ERNIE-RNA-MRL / README.md
Taykhoom's picture
Upload folder using huggingface_hub
e695ec7 verified
metadata
language:
  - rna
library_name: transformers
tags:
  - RNA
  - language-model
license: apache-2.0

ERNIE-RNA-MRL

ERNIE-RNA fine-tuned on UTR mean ribosome load (MRL) prediction, backbone only. The CNN prediction head has been discarded; only the encoder weights are included.

Architecture

Parameter Value
Layers 12
Attention heads 12
Embedding dimension 768
FFN dimension 3072
Vocabulary size 25
Positional encoding Sinusoidal (fairseq-style)
Architecture Post-LN Transformer with recurrent 2D RNA pairing bias
Max sequence length 1024

See Taykhoom/ERNIE-RNA for the vocabulary table and full architecture description.

Pretraining + Fine-tuning

  • Pretraining objective: Masked language modeling on RNAcentral
  • Fine-tuning task: UTR mean ribosome load (MRL) prediction
  • Source checkpoint: ERNIE-RNA-UTR_ML_CNN.pt

Checkpoint selection

Single MRL fine-tuned checkpoint from the original repository. The original model uses a CNN head on top of the ERNIE-RNA encoder; only the encoder backbone is included here.

Parity Verification

Backbone weights are extracted directly from the fine-tuned checkpoint using the same key mapping and architecture as the verified pretrained model. The underlying architecture is identical to Taykhoom/ERNIE-RNA, which was verified at max abs diff = 1.82e-06 across all 13 representation levels.

Only attn_implementation="eager" is supported (see Implementation Notes).

Related Models

See the full ERNIE-RNA collection.

Model Notes
Taykhoom/ERNIE-RNA Pretrained model
Taykhoom/ERNIE-RNA-SS SS fine-tuned
Taykhoom/ERNIE-RNA-MRL This model -- UTR MRL fine-tuned

Usage

Embedding generation

import torch
from transformers import AutoTokenizer, AutoModel

tokenizer = AutoTokenizer.from_pretrained("Taykhoom/ERNIE-RNA-MRL", trust_remote_code=True)
model = AutoModel.from_pretrained("Taykhoom/ERNIE-RNA-MRL", trust_remote_code=True)
model.eval()

sequences = ["AUGCAUGCAUGC", "GGGGCCCCGGGG"]
enc = tokenizer(sequences, return_tensors="pt", padding=True)

with torch.no_grad():
    out = model(**enc)

cls_emb   = out.last_hidden_state[:, 0, :]   # (batch, 768) -- CLS token
token_emb = out.last_hidden_state             # (batch, seq_len, 768)

# Intermediate layers
out_all = model(**enc, output_hidden_states=True)
layer6_emb = out_all.hidden_states[6]         # (batch, seq_len, 768)

Fine-tuning

Use the CLS token embedding (last_hidden_state[:, 0, :]) as input to a prediction head for sequence-level tasks.

Implementation Notes

ERNIE-RNA's recurrent 2D bias is updated from the pre-softmax attention scores at every layer (the raw QK logits become the bias input for the next layer). Fused attention kernels (SDPA, FlashAttention) do not expose pre-softmax scores, so they cannot maintain this recurrent pathway. Only attn_implementation="eager" is supported; requesting sdpa or flash_attention_2 raises a ValueError.

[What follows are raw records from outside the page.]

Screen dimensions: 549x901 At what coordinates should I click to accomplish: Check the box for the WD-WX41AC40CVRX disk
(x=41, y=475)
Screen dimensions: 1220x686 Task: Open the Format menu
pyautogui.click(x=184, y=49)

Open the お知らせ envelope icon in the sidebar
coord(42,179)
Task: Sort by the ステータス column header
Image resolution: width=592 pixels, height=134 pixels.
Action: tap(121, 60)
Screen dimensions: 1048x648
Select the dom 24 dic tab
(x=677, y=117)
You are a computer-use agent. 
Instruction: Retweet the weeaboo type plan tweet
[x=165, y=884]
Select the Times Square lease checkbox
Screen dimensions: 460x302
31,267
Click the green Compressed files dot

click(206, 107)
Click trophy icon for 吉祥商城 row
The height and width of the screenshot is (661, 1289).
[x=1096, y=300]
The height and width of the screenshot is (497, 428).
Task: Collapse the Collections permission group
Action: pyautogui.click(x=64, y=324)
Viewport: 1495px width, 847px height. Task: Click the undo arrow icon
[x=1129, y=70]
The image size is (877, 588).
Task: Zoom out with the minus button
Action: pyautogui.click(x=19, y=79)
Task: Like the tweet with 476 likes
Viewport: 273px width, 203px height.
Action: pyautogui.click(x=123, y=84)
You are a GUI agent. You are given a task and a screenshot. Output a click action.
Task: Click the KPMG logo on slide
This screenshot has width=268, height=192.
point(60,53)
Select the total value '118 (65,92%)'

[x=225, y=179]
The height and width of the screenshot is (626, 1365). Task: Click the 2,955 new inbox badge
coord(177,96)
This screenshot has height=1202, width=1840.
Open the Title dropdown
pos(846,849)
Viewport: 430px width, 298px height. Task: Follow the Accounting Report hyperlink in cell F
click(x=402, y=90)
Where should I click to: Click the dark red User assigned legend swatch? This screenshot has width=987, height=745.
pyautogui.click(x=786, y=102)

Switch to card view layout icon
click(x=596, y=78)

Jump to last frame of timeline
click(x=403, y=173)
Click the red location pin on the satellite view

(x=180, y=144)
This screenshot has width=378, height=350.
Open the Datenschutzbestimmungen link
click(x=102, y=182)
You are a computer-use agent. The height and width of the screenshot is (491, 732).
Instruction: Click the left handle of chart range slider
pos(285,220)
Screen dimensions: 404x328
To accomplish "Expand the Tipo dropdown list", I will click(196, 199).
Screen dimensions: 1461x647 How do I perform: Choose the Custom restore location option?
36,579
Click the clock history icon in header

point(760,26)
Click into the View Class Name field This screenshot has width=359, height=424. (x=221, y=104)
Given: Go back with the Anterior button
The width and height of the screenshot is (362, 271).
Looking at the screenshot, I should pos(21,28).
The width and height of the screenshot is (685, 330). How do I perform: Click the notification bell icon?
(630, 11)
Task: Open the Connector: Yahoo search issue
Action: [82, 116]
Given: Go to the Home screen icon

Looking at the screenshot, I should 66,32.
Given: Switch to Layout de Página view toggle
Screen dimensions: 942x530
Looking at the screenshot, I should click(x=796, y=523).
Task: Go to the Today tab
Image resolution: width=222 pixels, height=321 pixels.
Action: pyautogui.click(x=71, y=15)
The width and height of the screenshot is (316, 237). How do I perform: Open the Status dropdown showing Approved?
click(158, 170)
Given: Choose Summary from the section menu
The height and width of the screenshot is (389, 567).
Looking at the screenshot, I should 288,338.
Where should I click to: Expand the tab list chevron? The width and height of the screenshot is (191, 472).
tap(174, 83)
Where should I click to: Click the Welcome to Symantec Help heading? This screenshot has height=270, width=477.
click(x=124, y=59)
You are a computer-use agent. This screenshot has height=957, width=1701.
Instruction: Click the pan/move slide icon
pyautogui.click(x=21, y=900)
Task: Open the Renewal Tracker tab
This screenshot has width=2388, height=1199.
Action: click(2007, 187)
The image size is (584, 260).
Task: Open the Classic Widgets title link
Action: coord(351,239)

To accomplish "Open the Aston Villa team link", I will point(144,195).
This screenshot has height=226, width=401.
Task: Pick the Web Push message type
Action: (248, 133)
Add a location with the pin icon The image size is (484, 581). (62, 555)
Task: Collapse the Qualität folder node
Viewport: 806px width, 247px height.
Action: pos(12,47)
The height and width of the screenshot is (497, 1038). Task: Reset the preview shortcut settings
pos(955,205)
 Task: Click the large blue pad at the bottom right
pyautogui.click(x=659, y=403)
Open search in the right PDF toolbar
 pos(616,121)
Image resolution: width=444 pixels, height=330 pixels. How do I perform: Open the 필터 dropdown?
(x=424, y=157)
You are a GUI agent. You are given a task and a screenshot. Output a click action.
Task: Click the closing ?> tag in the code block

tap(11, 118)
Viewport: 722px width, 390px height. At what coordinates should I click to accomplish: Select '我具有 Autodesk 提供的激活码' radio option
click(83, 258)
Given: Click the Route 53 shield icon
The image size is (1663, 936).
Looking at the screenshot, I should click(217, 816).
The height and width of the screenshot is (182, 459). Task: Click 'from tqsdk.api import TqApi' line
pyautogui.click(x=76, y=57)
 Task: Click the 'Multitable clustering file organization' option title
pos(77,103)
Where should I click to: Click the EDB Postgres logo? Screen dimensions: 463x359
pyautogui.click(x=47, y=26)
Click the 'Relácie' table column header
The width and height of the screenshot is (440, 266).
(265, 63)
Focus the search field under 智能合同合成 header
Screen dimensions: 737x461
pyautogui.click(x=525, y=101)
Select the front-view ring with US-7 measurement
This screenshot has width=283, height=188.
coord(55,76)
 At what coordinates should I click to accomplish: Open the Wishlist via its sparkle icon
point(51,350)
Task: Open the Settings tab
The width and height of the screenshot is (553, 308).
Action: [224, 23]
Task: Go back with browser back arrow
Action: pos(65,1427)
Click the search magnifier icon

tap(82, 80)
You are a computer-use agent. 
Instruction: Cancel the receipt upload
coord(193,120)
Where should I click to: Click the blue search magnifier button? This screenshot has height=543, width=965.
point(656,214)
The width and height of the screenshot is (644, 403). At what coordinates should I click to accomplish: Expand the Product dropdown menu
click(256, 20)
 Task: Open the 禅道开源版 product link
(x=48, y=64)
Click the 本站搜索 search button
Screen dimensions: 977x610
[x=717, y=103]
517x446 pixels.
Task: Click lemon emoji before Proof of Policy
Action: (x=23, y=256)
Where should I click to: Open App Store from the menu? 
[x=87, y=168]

The twod_proj MLP is always run in float32 (matching the original) regardless of the model's compute dtype.

Citation

@article{yin2025_ernierna,
  title   = {{ERNIE-RNA}: an {RNA} language model with structure-enhanced representations},
  author  = {Yin, Weijie and Zhang, Zhaoyu and He, Liang and Jiang, Rui and Zhang, Shuo and Liu, Gan and Zeng, Xuezhi and Zhao, Wen and Gao, Xiaowo},
  journal = {Nature Communications},
  volume  = {16},
  number  = {1},
  pages   = {8407},
  year    = {2025},
  doi     = {10.1038/s41467-025-64972-0}
}

Credits

Original model and code by Yin et al. Source: GitHub. The HF conversion code was authored primarily by Claude Code and reviewed manually by Taykhoom Dalal.

License

Apache 2.0, following the original repository.